Chain of ramp openings to change traffic patterns

7/22/2011
BY DAVID PATCH
BLADE STAFF WRITER
  • New-Access-to-475

  • Shelly Co. employees apply asphalt to the entrance ramp from Salisbury Road onto I-475/U.S. 23 as part of the final preparations for the new interchange to open. The entire project wraps up in November.
    Shelly Co. employees apply asphalt to the entrance ramp from Salisbury Road onto I-475/U.S. 23 as part of the final preparations for the new interchange to open. The entire project wraps up in November.

    The $24.3 million I-475/U.S. 23 interchange expansion at Salisbury Road and Dussel Drive will enter its homestretch this weekend with a sequence of ramp changes and traffic shifts that begins early this morning.

    Starting at 3 a.m., the entrance to the freeway's southbound lanes will be closed so the project's last new ramp, leading from eastbound Salisbury to the southbound freeway, can be completed.

    Miller Brothers Construction will have 75 hours to dig out part of the old ramp and finish the new one before its scheduled opening at 6 a.m. Monday.

    "It's not going to be around-the-clock, but there will be some seriously long days. As it draws closer to Monday morning, it might be even longer delays," said Phil Senn, an Ohio Department of Transportation engineer on the project.

    But the Salisbury ramp closing will affect only eastbound traffic, because a new loop ramp from westbound Salisbury onto the southbound freeway opens at 3 a.m. Friday.

    Another new loop ramp, for eastbound traffic entering northbound I-475/U.S. 23, is scheduled to open by 6 a.m. Monday.

    During the course of the weekend, eastbound motorists on Salisbury and Dussel will be shifted over to their proper side of the roadway, with traffic in both directions using what will become the right lane until construction is finished later this year.

    The road is Salisbury in Monclova Township, and Dussel in Maumee.

    Theresa Pollick, the ODOT spokesman for the Bowling Green district office, said commuters who use the Salisbury/Dussel interchange regularly should take a good look around this morning, because they may not recognize it on Monday.

    "Once people get used to the patterns, it's going to be very efficient in there," she said.

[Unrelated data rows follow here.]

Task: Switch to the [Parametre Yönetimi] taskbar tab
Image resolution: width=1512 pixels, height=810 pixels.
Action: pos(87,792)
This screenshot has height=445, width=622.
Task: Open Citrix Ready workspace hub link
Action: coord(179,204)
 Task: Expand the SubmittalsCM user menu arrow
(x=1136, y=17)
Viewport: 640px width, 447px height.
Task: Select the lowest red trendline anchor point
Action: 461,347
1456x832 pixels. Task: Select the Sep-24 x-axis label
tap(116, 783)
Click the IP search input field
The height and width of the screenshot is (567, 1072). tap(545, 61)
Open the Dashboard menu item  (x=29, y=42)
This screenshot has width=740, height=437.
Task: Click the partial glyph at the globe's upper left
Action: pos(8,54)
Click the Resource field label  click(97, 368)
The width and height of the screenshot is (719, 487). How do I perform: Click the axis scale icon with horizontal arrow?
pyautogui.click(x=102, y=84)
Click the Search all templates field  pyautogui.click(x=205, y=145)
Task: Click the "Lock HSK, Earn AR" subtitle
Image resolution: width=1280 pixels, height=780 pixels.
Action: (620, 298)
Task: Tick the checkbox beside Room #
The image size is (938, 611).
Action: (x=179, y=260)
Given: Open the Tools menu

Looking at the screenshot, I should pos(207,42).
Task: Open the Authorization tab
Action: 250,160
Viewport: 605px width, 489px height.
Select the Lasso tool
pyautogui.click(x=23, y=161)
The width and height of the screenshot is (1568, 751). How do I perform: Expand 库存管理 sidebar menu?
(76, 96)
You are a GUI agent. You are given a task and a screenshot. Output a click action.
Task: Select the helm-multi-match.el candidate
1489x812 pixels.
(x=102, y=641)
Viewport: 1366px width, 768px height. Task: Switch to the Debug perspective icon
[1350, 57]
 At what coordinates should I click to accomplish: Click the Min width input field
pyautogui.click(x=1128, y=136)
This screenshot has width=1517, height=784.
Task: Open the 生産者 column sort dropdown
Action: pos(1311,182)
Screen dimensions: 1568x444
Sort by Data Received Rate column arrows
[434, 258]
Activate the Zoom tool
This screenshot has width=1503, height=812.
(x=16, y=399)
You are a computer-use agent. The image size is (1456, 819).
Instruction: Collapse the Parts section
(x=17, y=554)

    But several months of work will remain after the ramp changes and traffic shifts this weekend.

    A low-level divider to separate the eastbound and westbound lanes between the freeway and Osage Drive in Maumee is still to be built.

    The median divider will eliminate left turns on that portion of Dussel, except at intersections with stoplights.

    Elsewhere in the work zone, which stretches west to Manley Road in Monclova Township, the middle of the roadway must be joined together after having been built in separate halves during the three-year project's earlier stages.

    "Things should greatly improve," Ms. Pollick said. "No left turns, less traffic signals, means better traffic. Despite the fact it will still be one lane each way, it should flow much better."

    There are also street lights to be installed, signs to be erected, and a final course of pavement on everything when the project is finished.

    ODOT officials said motorists will know the project is approaching completion in November when the new traffic signal at Salisbury and Manley is installed.

    "It'd be nice to be done sooner than that, but I'm making no promises yet," Mr. Senn said.

    Whenever it arrives, the project's completion will be welcomed by merchants along Dussel, whose customers have had to deal with three seasons of dust and detours.

    But Mike Palazzo, the manager at Mancy's Bluewater Grille, said that except for one week when the restaurant's driveways were torn up, "it really hasn't been that bad."

    Traffic backups mainly occurred during a short time at the rush hours, Mr. Palazzo said.

    "If people want to come to our restaurant, they're going to come here regardless," he said.

    "It's been a little hectic at times, but not bad," said Tom King, a Maumee fire prevention inspector based at Station No. 2 on Dussel.

    There haven't been very many crashes in the construction zone, Mr. King said, and crews responding to calls elsewhere simply avoided the area when they could.